Novogen has synthesized over 350 analogues of the naturally-occurring isoflavone, genistein. These analogues embrace isoflavone, isoflavan, isoflavene and isoflavonone chemical skeletons, involving chemical substitution at various points, and involving both monomeric and dimeric steric structures.  In vitro screening of these compounds against a battery of human cancer cell lines has shown a number of compounds to have potent broad ranging cytotoxicity against cancer cells representative of a broad range of malignancies. Phenoxodiol was the first of these compounds selected for clinical development and is currently undergoing Phase III clinical trials.  All analogues developed are covered by a variety of patents.

Triphendiol is a derivative of phenoxodiol and was selected for further development based on superior anti-cancer activity against a range of cancers, especially pancreas and bile duct cancers and melanoma.  In non-clinical studies, triphendiol invoked cell cycle arrest leading to programmed cell death in cell lines representative of late stage pancreatic, and bile duct carcinoma.  Apoptosis induction was independent of p53 status and proceeded via the mitochondrial cell death pathway.  We have also demonstrated that triphendiol is able to sensitize cell lines representative of both pancreatic cancer and cholangiocarcinoma (bile duct cancer) to the standard of care drug, gemcitabine. Proof of concept studies in animal models of pancreatic cancer and cholangiocarcinoma, demonstrated that orally delivered triphendiol is effective at inhibiting tumour proliferation and limiting terminal tumour burden.  In further GLP compliant toxicology studies, triphendiol was shown to be non-clastogenic and non-mutagenic, and is well tolerated in rodent and non-rodent chronic repeat dose studies when delivered orally.  These data have indicated that clinical development of triphendiol as a biliary cancer therapeutic is warranted.  Two Phase Ia clinical studies have been completed investigating triphendiol pharmacokinetics and safety when delivered either orally or as an intravenous infusion.  No medication related adverse events were reported.  Triphendiol is a synthetic molecule.  A scaleable synthetic method has been developed as has a validated analytical method for the quantitation of API.  IND submission has been made to the US Food and Drug Administration to enable a Phase Ib efficacy study to be conducted.

 

A new drug cannot be marketed until it has been investigated in clinical trials and approved by the government regulatory authorities as being safe and effective for the intended use.
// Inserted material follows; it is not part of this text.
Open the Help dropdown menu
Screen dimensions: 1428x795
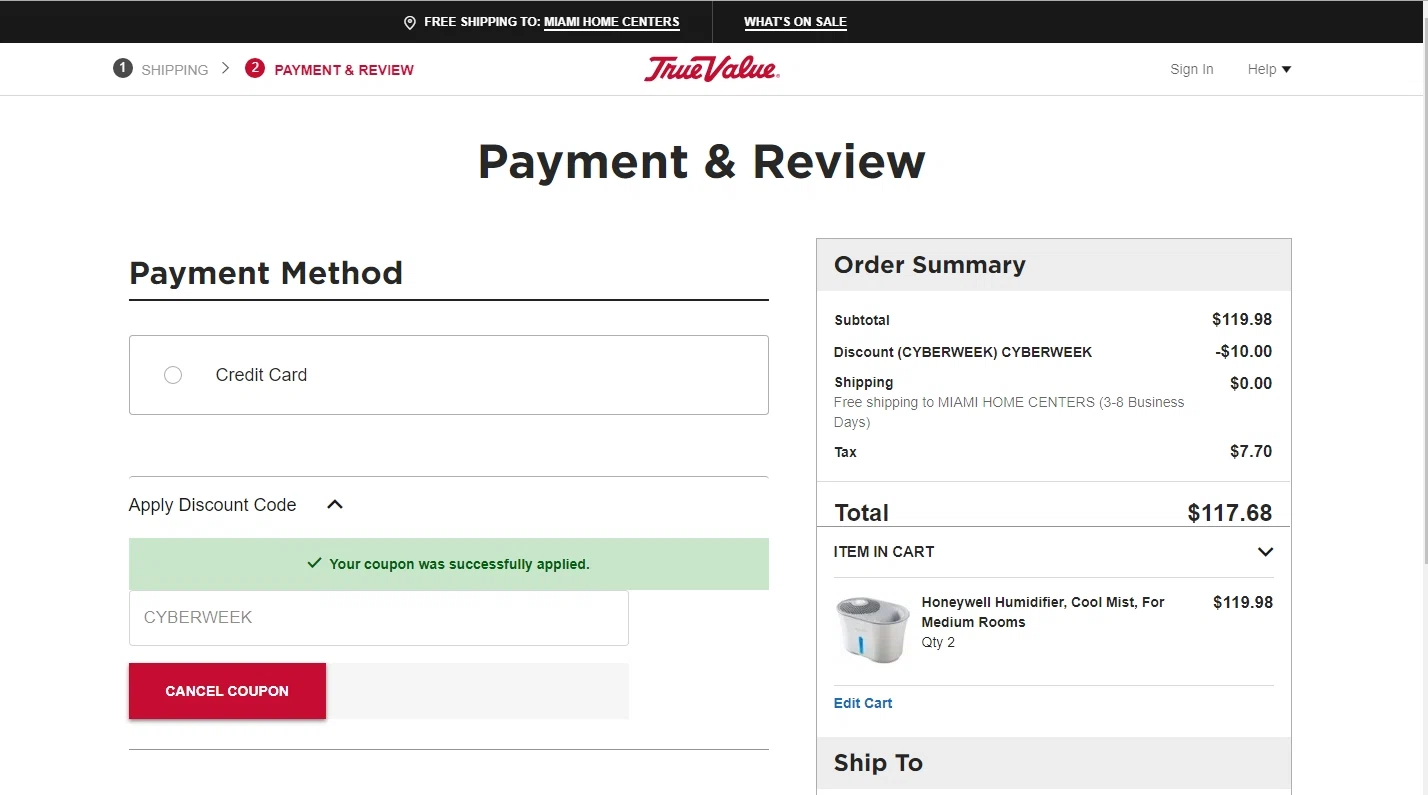[1269, 69]
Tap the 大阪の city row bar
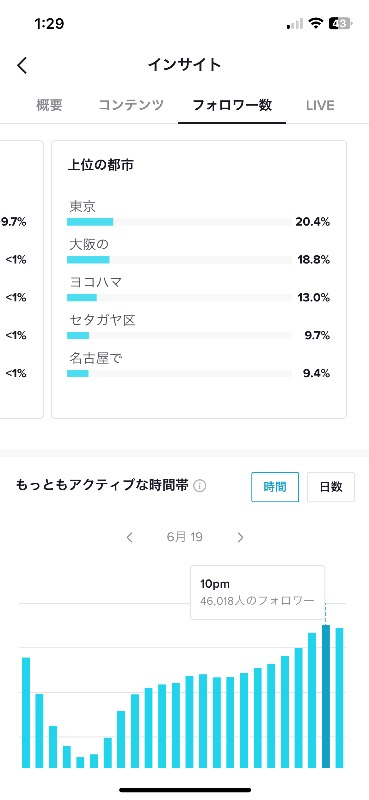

Triphendiol is an investigational drug, and at this time it is not approved for sale or clinical use, except under controlled conditions of approved clinical trials.

NV-143 is a derivative of triphendiol and is a highly potent, pan acting ant-cancer.  It is active against every melanoma cell line tested to date and is able to sensitize melanoma cell lines to the standard of care drug, dacarbazine, and members of the platinum drug scaffold.  Proof of concept studies in animal models of melanoma have demonstrated that orally delivered NV-143 retards tumour proliferation.  The NV-143 mechanism of action in melanoma has not been fully elucidated.  NV-143 is non-clastogenic.

NV-128, an analogue of our lead anti-cancer agents triphendiol (triphendiol) and phenoxodiol (NV-06), has demonstrated efficacy as monotherapy and as a chemosensitizer against cancer cell lines representative of non-small cell lung carcinoma (NSCLC).  Proof of concept xenograft studies have confirmed that orally delivered NV-128 retards NSCLC tumour proliferation.  Efficacy studies are in progress in pre-clinical in vitro studies against late stage colorectal, breast, and gastric cancers and hepatocellular carcinoma, both as a monotherapy and in combination with current standard of care drugs.  Pharmacokinetic studies of NV-128 delivered orally and intraperitoneally have been conducted in rodents and demonstrated that the compound is bioavailable producing therapeutically significant plasma concentrations, and is completely excreted 24hr post administration.  Mechanistic studies have demonstrated that NV-128 induces cell death via a caspase-independent pathway involving endonuclease G translocation to the nucleus resulting in DNA degradation.  Further studies have demonstrated that markers of autophagy are upregulated and that morphologically, NV-128 treated cells appear to have autolysosomes, confirming that NV-128 induces autophagic cell death.  These data demonstrate that through minor modification of the parent isoflavene scaffold novel analogues can be generated which promote cell death via alternative mechanisms to those described for phenoxodiol and triphendiol opening up new opportunities for treatment of an even broader range of cancers.